Cuando él era más joven y yo era más joven, conocí a Allen Ginsberg, joven poeta que vivía en Paterson, New Jersey, donde él —hijo de un conocido poeta— había nacido y crecido. Era de constitución frágil y estaba muy afectado por la forma en que la vida se había mostrado ante él en Nueva York, en los años que siguieron a la primera guerra mundial. Estaba siempre a punto de irse a alguna parte, no parecía importar dónde; me preocupaba, nunca pensé que fuera a vivir para crecer y escribir un libro de poemas. Su habilidad para sobrevivir, viajar y continuar escribiendo me deja atónito. El que haya seguido desarrollando y perfeccionando su arte no me resulta menos asombroso.
Ahora, quince o veinte años después, aparece con un poema impresionante. Según toda evidencia, ha estado, literalmente, en el infierno. Por el camino se encontró con un hombre llamado Carl Solomon, con el que compartió, entre los dientes y los excrementos de su vida, algo que no puede describirse más que con las palabras con las que él lo ha hecho.

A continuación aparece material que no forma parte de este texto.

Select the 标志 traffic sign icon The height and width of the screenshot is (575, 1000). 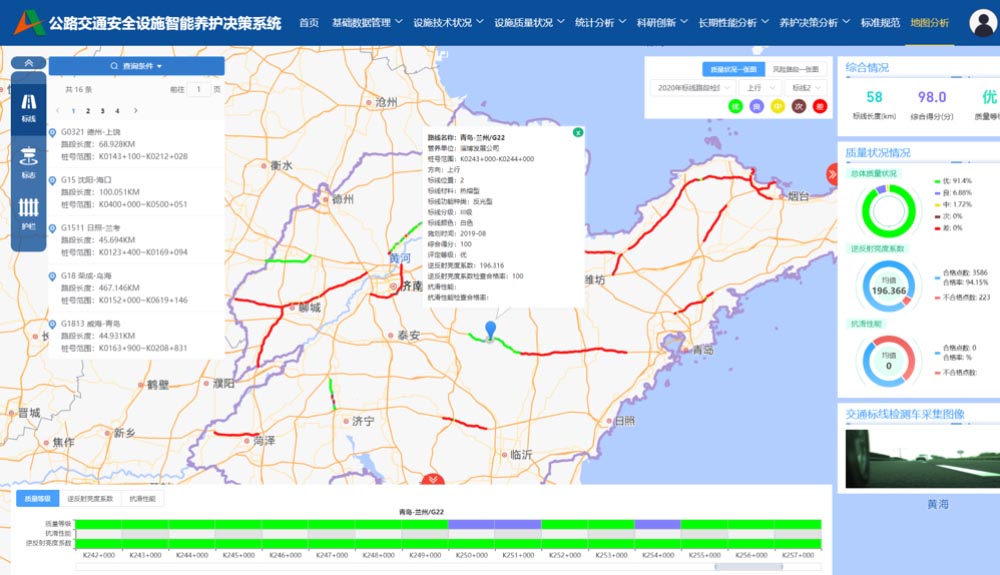[x=28, y=158]
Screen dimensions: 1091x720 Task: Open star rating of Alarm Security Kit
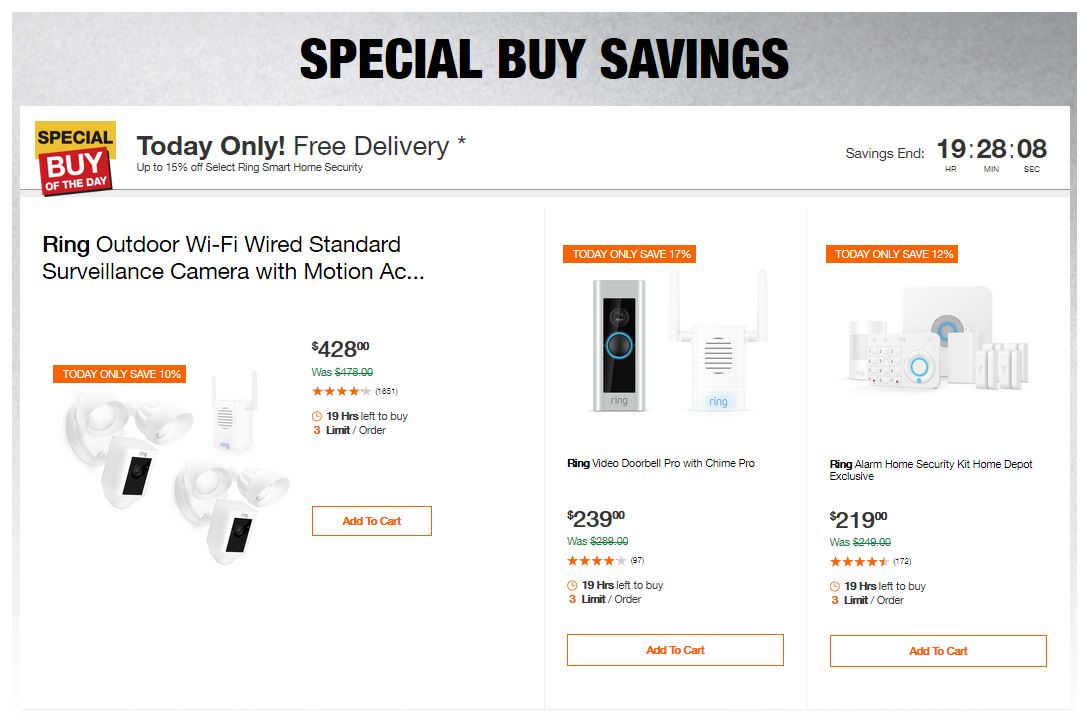(859, 561)
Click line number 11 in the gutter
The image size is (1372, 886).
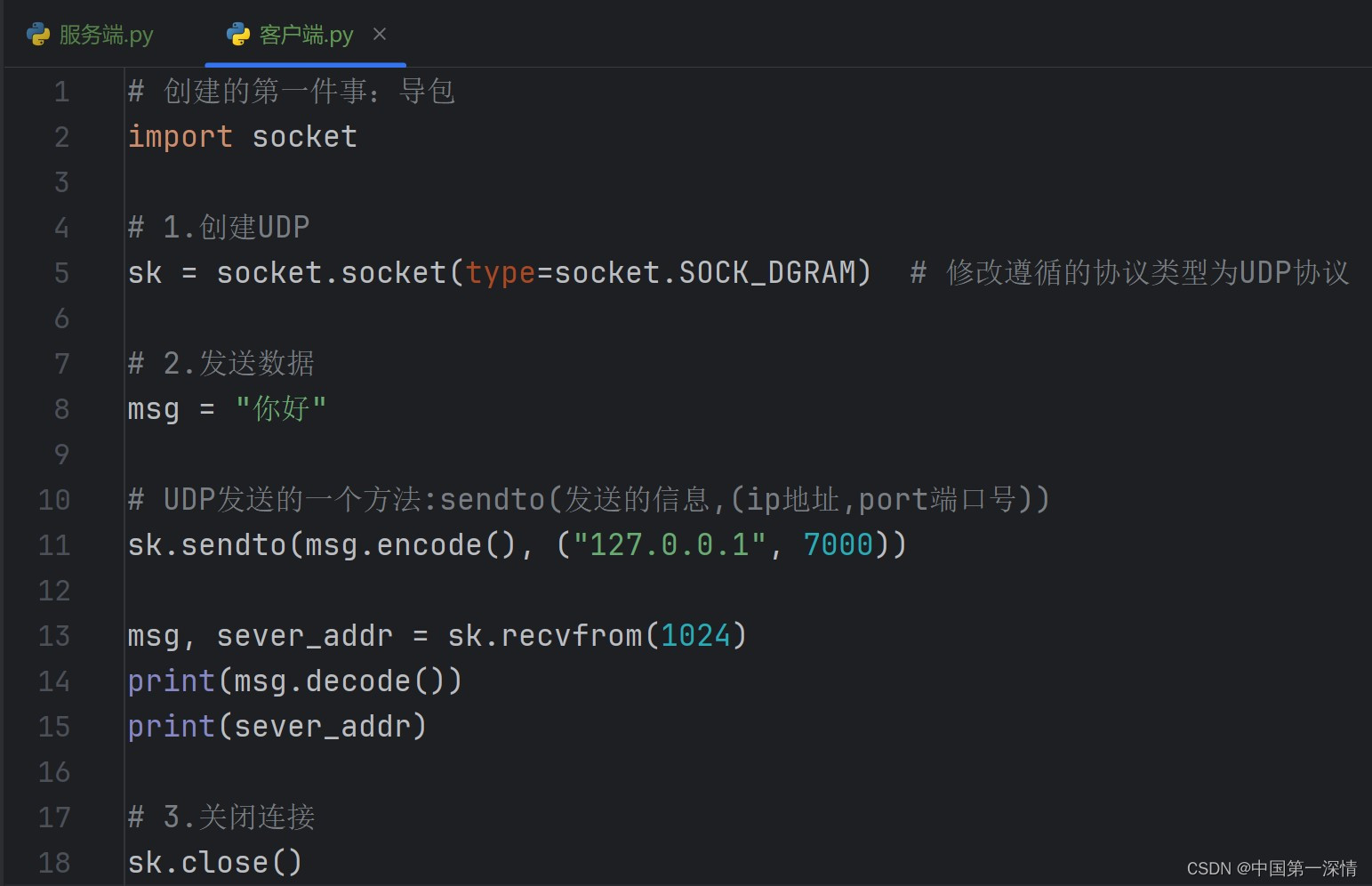tap(53, 544)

Es un alarido de derrota. Y no es en absoluto una derrota, ya que ha pasado por la derrota como si fuera una experiencia corriente, una experiencia trivial. Todo el mundo en esta vida es derrotado alguna vez, pero un hombre, si es un hombre, no es derrotado.
Es el poeta, Allen Ginsberg, el que ha pasado con su propio cuerpo a través de las horribles experiencias que describen la vida en estas páginas. Lo más asombroso de la cuestión no es el que haya sobrevivido, sino el que en las mismísimas profundidades haya encontrado un compañero al que poder amar, amor que canta en estos poemas sin apartar la vista. Podéis decir lo que queráis, pero nos demuestra que a pesar de las experiencias más degradantes que la vida puede ofrecer a un hombre, el espíritu del amor sobrevive para ennoblecer nuestras vidas, si tenemos la inteligencia, y el valor, y la fe, ¡y el arte! de perseverar.
Es la fe en el arte de la poesía la que ha ido de la mano de este hombre hasta su Gólgota desde aquel osario en todo punto semejante al de los judíos en la última guerra. Pero esto transcurre en nuestro propio país, una de nuestras más queridas guaridas. Estamos ciegos y vivimos nuestras ciegas vidas en total oscuridad. Los poetas están malditos, pero no están ciegos; ven con los ojos de los ángeles. Este poeta ve con toda lucidez los horrores, en los que participa en los detalles más íntimos de su poema. No elude nada sino que lo apura hasta las heces. Lo contiene. Lo reclama como suyo y, creemos, se ríe de ello y tiene el tiempo y la audacia de amar a un compañero de su elección y de dejar constancia de este amor en un buen poema. Remangaros las faldas, Señoras mías, vamos a atravesar el infierno.